Leitch, der mittlerweile als Meister des modernen Actionkinos betrachtet wird, widmet sich einmal mehr der Inszenierung von scheinbar unmöglichen Stuntsequenzen. Der frühere Stuntman hat bereits mit DEADPOOL 2, ATOMIC BLONDE, JOHN WICK und FAST & FURIOUS: HOBBS & SHAW deutlich bewiese, dass er nicht nur vor der Kamera das Genre zelebriert, sondern auch abseits davon die Ära des explosiven Films auf eine neue Ebene heben möchte.

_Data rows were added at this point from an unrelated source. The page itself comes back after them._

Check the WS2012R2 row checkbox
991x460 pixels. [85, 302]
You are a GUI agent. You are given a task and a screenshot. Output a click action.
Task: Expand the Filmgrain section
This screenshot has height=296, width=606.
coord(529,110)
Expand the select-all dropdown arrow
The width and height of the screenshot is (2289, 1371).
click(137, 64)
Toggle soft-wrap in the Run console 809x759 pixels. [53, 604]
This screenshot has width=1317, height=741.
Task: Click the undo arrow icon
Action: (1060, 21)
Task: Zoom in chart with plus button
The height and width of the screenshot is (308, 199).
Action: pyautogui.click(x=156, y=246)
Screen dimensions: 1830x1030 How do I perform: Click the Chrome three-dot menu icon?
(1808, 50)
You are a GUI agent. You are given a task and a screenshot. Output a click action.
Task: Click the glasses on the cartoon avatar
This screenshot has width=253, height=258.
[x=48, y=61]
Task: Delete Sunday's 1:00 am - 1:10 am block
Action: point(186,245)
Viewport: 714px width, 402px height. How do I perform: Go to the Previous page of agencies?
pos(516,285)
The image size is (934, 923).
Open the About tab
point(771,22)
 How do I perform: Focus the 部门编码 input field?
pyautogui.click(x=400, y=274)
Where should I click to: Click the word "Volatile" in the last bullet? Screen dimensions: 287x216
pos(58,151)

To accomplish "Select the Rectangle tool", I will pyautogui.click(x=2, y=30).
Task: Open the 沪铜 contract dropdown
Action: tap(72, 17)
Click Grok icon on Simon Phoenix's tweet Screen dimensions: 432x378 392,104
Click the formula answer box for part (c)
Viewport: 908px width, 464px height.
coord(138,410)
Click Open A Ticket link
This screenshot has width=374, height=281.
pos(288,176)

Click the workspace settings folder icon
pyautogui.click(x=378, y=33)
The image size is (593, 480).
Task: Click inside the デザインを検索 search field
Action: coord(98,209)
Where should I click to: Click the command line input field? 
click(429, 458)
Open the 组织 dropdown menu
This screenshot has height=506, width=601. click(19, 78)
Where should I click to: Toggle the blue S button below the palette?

The Problem is we’re on a train, but the opportunity is we’re on a train.David Leitch im PH zum Film

Bullet Train

Bullet Train ©2022 Sony Pictures

Trotz all der jahrelangen Erfahrung sah es der Regisseur als große Herausforderung an, einen kompletten Streifen einzig und allein in einem Zug zu inszenieren, der bekanntermaßen nur wenig Platz für aufreibende und spektakuläre Actionszenerien bietet. Um dennoch seinen Qualitätsstandards gerecht zu werden, liefert uns Leitch einen Cast, der sich bereits bestens in dem Genre auskennt. Neben Brad Pitt, Aaron Taylor-Johnson und Brian Tyree Henry, die allesamt die jüngste Filmhistorie mit ihrem Unterhaltungskino prägten, ist auch Sandra Bullock an Bord des Bullet Trains und bringt damit im entferntesten Sinne doch eine gewisse Verbindung zum bereits erwähnten japanischen Pendant hinein.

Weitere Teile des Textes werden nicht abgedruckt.